## SOURCE DOCUMENT

Adotas - Thu, 09/02/2010 - 11:25

ADOTAS – Chatting yesterday with Arnie Gullov-Singh — CEO of Ad.ly, which has built an endorsement ad network for third-party Twitter applications — he commented that the Twitter folks have been quite careful in rolling out their ad products because while revenue is awesome, the last thing they want is to alienate their users. Gullov-Singh has some good connections — he’s known Twitter COO Dick Costolo since he was heading up his baby Feedburner and Gullov-Singh help build the Fox Audience Network with new Twitter President of Revenue Adam Bain.

Huh, I thought, if only another highly popular social network put its concern for user experience above its revenue dreams… Or at least made it appear that way.

But Twitter is not your average social network as it’s encouraged developers to build third-party apps off of its microblogging stream (even though developers had a bit of a hissy fit when Twitter acquired Tweetie to be its eponymous mobile app). In a blog announcing the full embrace of app authenticater OAuth, the site even acknowledges (seemingly without envy) that most users have fooled around with third-party apps, which tend to offer more functions in terms of filtering (which also leads to some skewed search stats)

User experience trumps all, which is why Twitter informed developers last December that third-party apps would only be allowed to use OAuth to access the stream, a switch the company flipped on Aug. 31. Previously developers could choose between Basic Authentication and OAuth, but BA requires the user to supply a username and password, which would be stored in the cloud or on a device.

That’s not the safest route — OAuth offers increased security by authenticating apps without storing a user name or password, which will prevent malicious apps (or “Snidely Whipapps,” as I like to call them) from stealing Twitter credentials and tying them to the railroad tracks. Tweetdeck, Seesmic and other high-profile apps already use OAuth, which I am now picturing as a certain handsome mountie, as well as Facebook and Yahoo, which take advantage of the authenticater to allow users to share social content in several locations.

Apparently the transition has been a bit bumpy with user complaints of login troubles and a weird dialog box appearing on tech websites such as Wired and ReadWriteWeb asking for user name and password for API access. Enter the requested information and… Nothing happens — the dialog box remains.

It’s the OAuthcalypse! Repent Twitter sinners! Or quit whining and update your widget code.

For all those panicking and tweeting “The end is night,” Twitter sent out an email to users this morning explaining the switch to OAuth — and they didn’t use any big, confusing words! — as well as the expanded rollout of its t.co link-wrapping feature.

Currently links in Direct Messages are converted to t.co and go through Twitter, which checks for malware before sending the user to the destination. (It also will make sure that you’re wearing a helmet as well as knee and elbow pads.) Twitter is planning to roll out this feature to all users by the end of the year. Marketers should perk up their ears as t.co will also be used to measure the number of clicks a link gets and incorporated into the Resonance algorithm that is used with the microblogger’s Promoted Suite of ad products.

## EXCERPTED RECORDS
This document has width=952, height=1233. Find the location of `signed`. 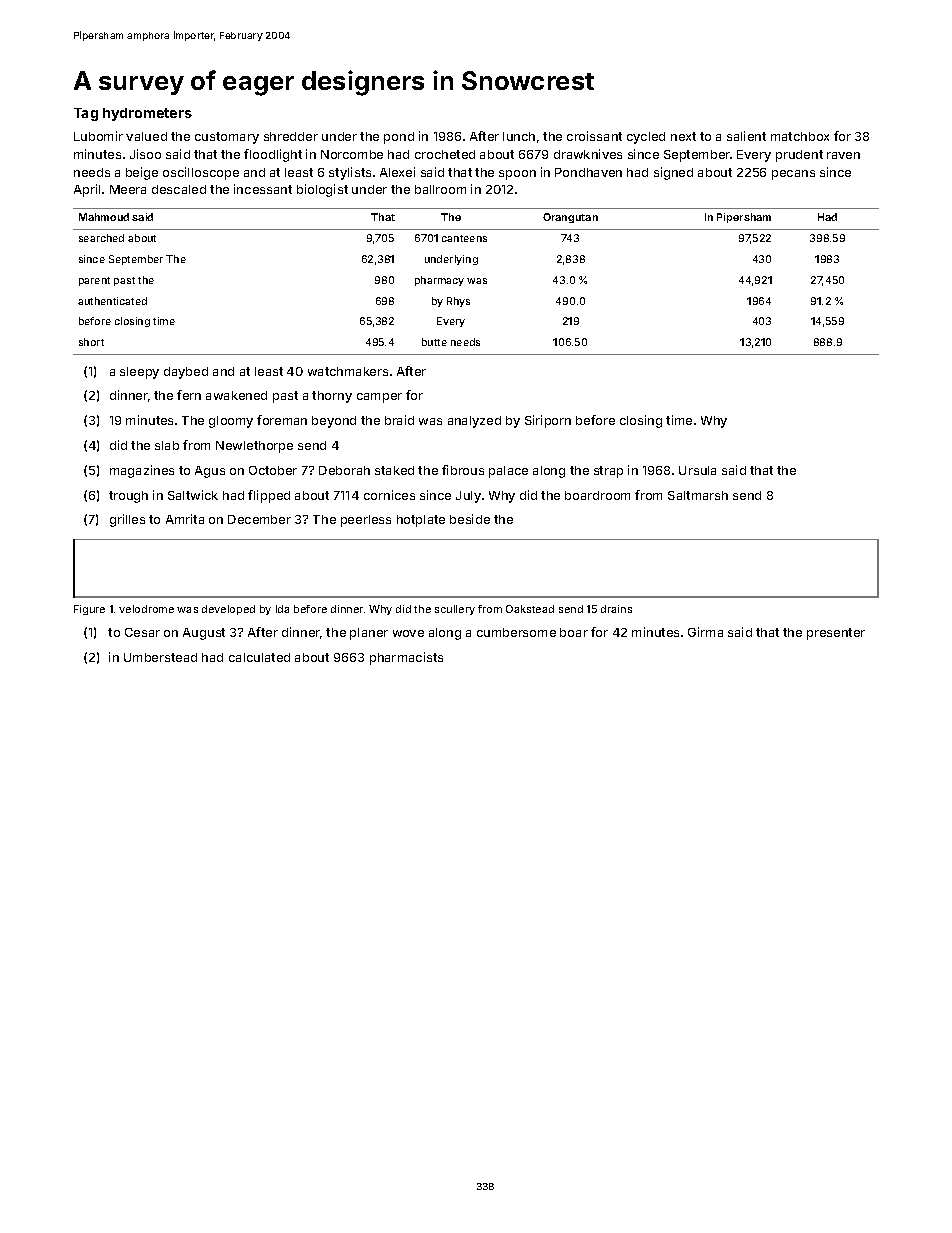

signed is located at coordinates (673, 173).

* * *

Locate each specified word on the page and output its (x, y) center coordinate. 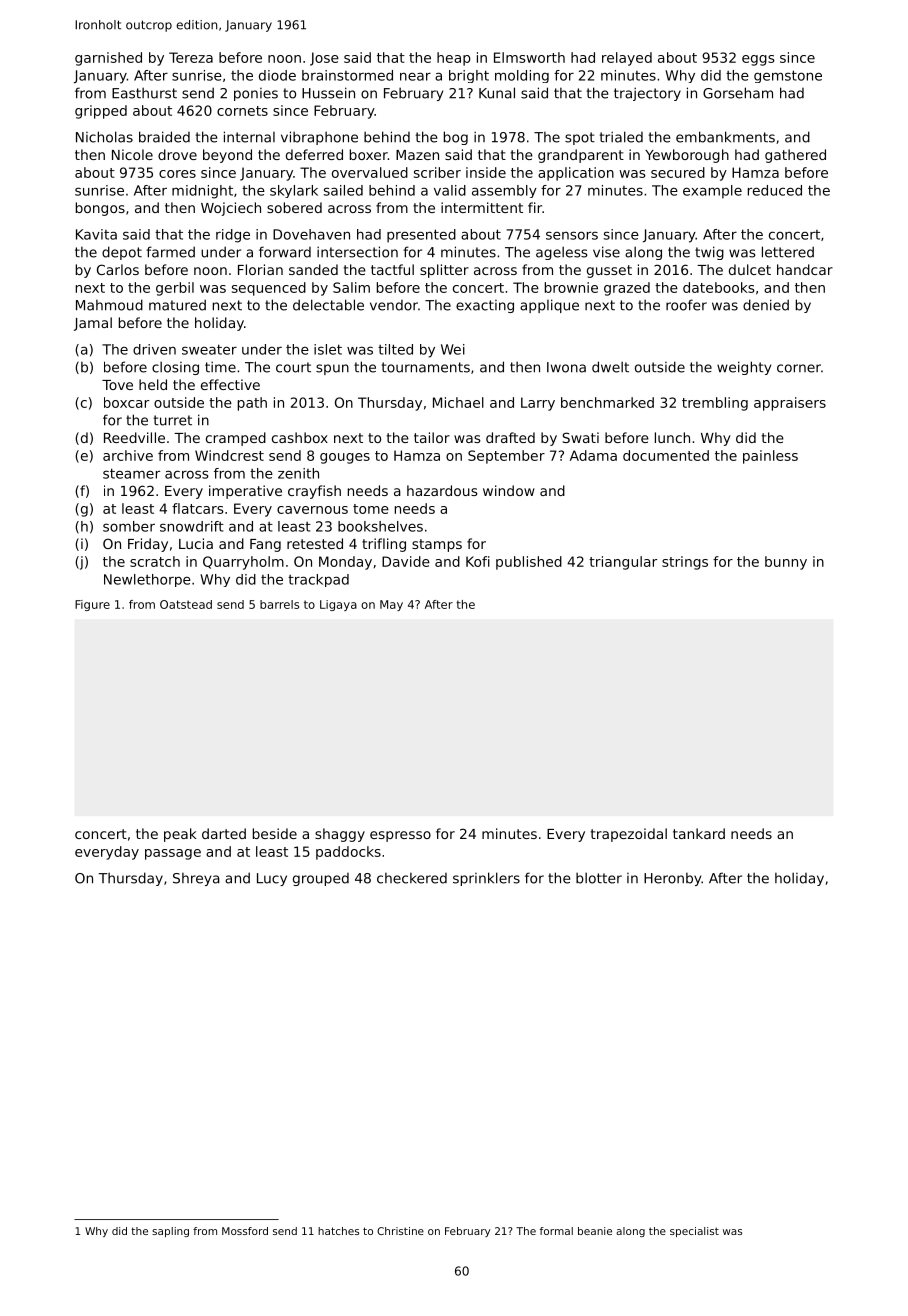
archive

## LIST OF TASKS
**a)** According to the article on Twitter's switch to OAuth, on what date did Twitter require third-party apps to use only OAuth to access the stream?
**b)** Print, word for word, the part of the article on Twitter's switch to OAuth that opens with the words containing "For all those" and closes with "t.co link-wrapping feature.".

## EXERCISE ANSWERS
**a)** Aug. 31

**b)**
For all those panicking and tweeting “The end is night,” Twitter sent out an email to users this morning explaining the switch to OAuth — and they didn’t use any big, confusing words! — as well as the expanded rollout of its t.co link-wrapping feature.